En Suisse, les grandsparents s’occupent des petits-enfants à raison de 100 millions d’heures par an, sans la moindre rémunération. Une prestation de travail qui avoisine les 2 milliards de francs…
Il est vrai que les grands-parents actuels ne ressemblent guère aux aïeux des sixties : exit les grandsmères qui se considéraient, à peine la cinquantaine franchie, déjà au seuil de la vieillesse. Itou des grands-pères qui viraient au patriarche et menaient tout le monde à la baguette. Aujourd’hui, la génération grand-parentale, issue du baby-boom et ex-soixante-huitarde, brille par sa jeunesse (la petite cinquantaine en moyenne lorsque naît le premier petit- enfant), son dynamisme, son activité professionnelle et ses multiples projets prévus pour une retraite qui promet d’être longue, vu l’espérance de vie.

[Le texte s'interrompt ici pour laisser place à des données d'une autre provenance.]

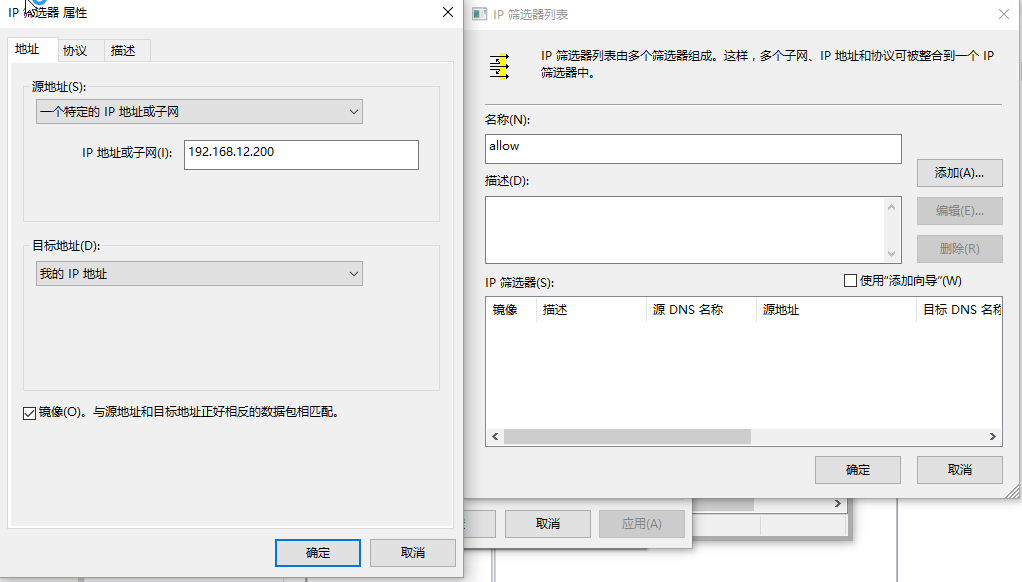Uncheck the 镜像 checkbox
This screenshot has height=582, width=1022.
[29, 413]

 A preuve, ces chiffres : se situant à 81 ans en 1990, la moyenne de vie des femmes est passée à 84 ans en 2007. Mieux encore : en 1960, seulement 5% des enfants avaient leurs quatre grands-parents vivants au moment de leur naissance alors qu’en 2007, 55% des enfants de moins de 6 ans connaissaient leurs quatre grands-parents. Pour autant que ceux-ci soient encore ensemble, bien des grands-parents comptant derrière eux divorce(s) et remariage(s). Habitués aux situations inédites, larges d’esprit, les grands-parents d’aujourd’hui doivent s’adapter aux chamboulements qui touchent la famille en ce 21ème siècle : éloignement géographique, nouvelles conceptions d’éducation des enfants, séparations, recompositions familiales, unions inter culturelles ou homosexuelles, conflits intrafamiliaux. Consciente d’être un pivot essentiel, un repère dans un contexte où les relations conjugales sont souvent chaotiques, cette grand-parentalité joue un rôle capital auprès de ses petits-enfants « dans l’édification de leur personnalité, permettant parfois de trouver une image apaisante dans une vie tourmentée», note Madeleine Natanson.